Король взвизгнул. Впервые – сколько его знает Скрип. Выронив клюшки, забил в ладоши:

– Держи-и-те меня! Хо-хо-хо!

– Вранье? – вскричала мать. Крутит, оглядывает Скрипа. – Ты худее скелета! Тебе не приносили?! А нам писали: все идет успешно. Все отлично! Тебя даже учат английскому языку! Какой-то Сыроед писал...

– Не он, а она – Нонка! – и Сашка заржал вновь.

– Врала? Все-о-о вра-а-ли?! Сволочи! – от скуластого лица матери отлила кровь. – А письмо... Сыночек! Наш адрес: Тимирязева, восемь, квартира семь. А на письме – Тимирязева, семь, квартира восемь. Его отнесли в тот дом, через улицу. Оно десять дней валялось там в подъезде, в углу! Дети подняли. Вскрыли, прочли. Догадались, что это про тебя – они тебя раньше видели... Принесли. Мы читаем – и сразу поверили! Отец говорит: тут и детская рука, и детское сознание, это никак не ложь!.. Ведь он – педагог! А бабушка: это чудо, что оно дошло! Это судьба... если уже не поздно... – Мать захлебнулась слезами.

– Ненаглядный... Ягодка моя! Рыбка! – присела на корточки, тискает его. – Отец провожал – мы бегом неслись, чтоб на скорый успеть! Тут их увидала... их лица... не смотрят на меня! Так и есть! так и есть! Все правда!

Ее горячие губы прижались к уху Скрипа:

– Сыночек, ты не научился писать? Это кто написал?

Он повернул голову к Сашке.

– Только не говори никому...

– Что ты! что ты! – и мать кинулась к королю, обхватила его: – Спасибо, мальчик! Умница! Мое золотко! У тебя доброе сердечко! – целует его измазанные зубной пастой щеки, прижимает к себе. – Я ничего купить не успела, даже шоколадки нет, только сахар... В купе чай приносили, я сахар оставила...

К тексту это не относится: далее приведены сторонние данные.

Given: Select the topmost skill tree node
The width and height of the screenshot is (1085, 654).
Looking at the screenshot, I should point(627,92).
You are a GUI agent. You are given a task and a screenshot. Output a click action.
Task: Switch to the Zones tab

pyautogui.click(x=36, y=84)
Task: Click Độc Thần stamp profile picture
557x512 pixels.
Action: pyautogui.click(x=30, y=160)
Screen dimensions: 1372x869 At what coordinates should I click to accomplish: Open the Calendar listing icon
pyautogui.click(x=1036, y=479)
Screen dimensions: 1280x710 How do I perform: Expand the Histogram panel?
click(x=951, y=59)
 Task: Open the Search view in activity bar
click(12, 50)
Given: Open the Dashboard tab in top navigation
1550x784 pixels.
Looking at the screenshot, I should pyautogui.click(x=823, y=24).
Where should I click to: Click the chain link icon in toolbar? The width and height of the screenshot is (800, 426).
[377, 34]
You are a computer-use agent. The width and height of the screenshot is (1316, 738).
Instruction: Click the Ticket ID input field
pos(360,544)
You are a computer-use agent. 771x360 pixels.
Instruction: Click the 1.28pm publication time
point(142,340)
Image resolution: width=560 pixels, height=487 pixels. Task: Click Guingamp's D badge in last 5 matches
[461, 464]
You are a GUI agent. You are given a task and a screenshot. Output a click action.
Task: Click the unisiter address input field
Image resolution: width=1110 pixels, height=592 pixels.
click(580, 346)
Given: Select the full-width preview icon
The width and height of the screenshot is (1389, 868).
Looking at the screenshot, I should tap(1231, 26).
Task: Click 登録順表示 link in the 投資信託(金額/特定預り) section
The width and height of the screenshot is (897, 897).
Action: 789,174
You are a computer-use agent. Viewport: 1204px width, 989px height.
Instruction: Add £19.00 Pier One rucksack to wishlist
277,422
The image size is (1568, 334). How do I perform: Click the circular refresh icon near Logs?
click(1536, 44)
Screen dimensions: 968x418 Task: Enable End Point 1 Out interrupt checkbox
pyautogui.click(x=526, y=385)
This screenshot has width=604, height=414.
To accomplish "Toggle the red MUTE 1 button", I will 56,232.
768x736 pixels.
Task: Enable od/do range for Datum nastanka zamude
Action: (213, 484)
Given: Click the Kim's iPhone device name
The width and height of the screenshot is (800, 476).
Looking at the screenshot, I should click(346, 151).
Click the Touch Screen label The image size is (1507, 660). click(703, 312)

– Денег дашь ему? – прошептал Скрип.

– Конечно! А тебя не обманут? – она гладит Сашкины плечи. – Тебе принесут? Ты уже немаленький. Сумеешь, чтобы не обманули?

Кивнул.

Она полезла в сумочку, сунула ему в карман сто рублей.

* * *

В то время двадцать два рубля стоил килограмм сливочного масла. Килограмм колбасы – от четырнадцати до семнадцати рублей. На сто рублей в Москве можно было купить шесть кило кишмиша. Или пять с половиной кило фиников. Мать Скрипа, бухгалтер, получала четыреста рублей в месяц.

* * *

Приблизился Златоверов, покуривая папиросу в мундштуке.

– Торопимся, мама, торопимся... Как бы потом не пожалеть.

– Что вы сказали?

– Жизнь бежит – груз тяжелеет. Меняется чувство, меняется отношение... – пристально смотрит сквозь круглые очки в стальной оправе; втянутые щеки, срезанный подбородок. – Глядите – груз таким станет... Еще как будете жалеть...

Мать шагнула к нему, дрожащая, яростная – вцепится в лицо ногтями.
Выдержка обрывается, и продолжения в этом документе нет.